» **WHAT IS ASKED**: Format the text lines of every item below as a JSON list of strings, one string per line, with blank lines omitted. Leave the pictures out of the answer.

··· PROVIDED DATA ···

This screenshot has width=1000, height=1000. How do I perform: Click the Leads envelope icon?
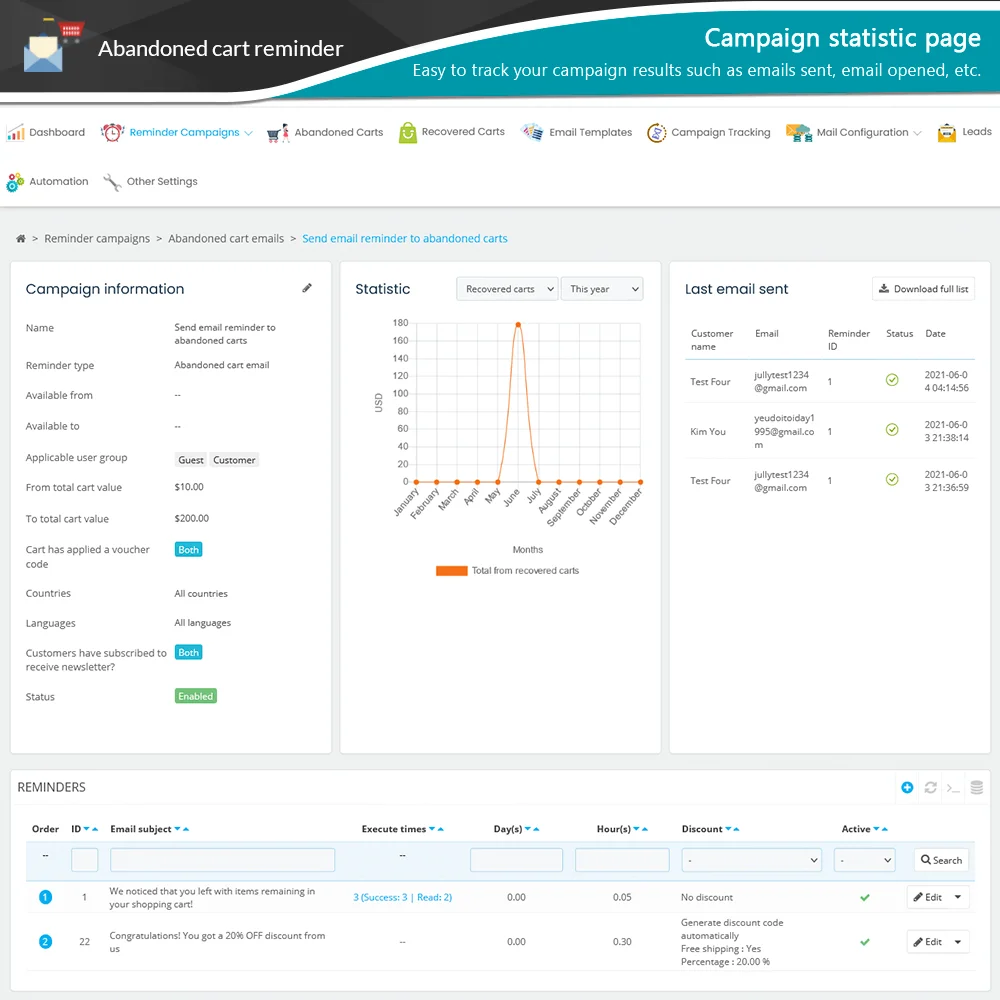[x=947, y=133]
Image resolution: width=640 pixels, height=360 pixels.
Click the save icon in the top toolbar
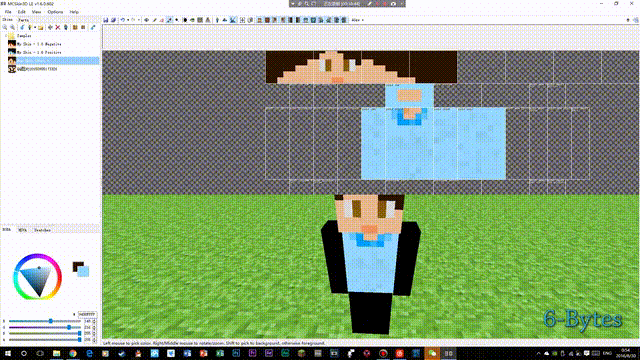pyautogui.click(x=106, y=20)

···

» **RESPONSE**:
[
  "This screenshot has width=1000, height=1000. How do I perform: Click the Leads envelope icon?",
  "[x=947, y=133]",
  "Image resolution: width=640 pixels, height=360 pixels.",
  "Click the save icon in the top toolbar",
  "pyautogui.click(x=106, y=20)"
]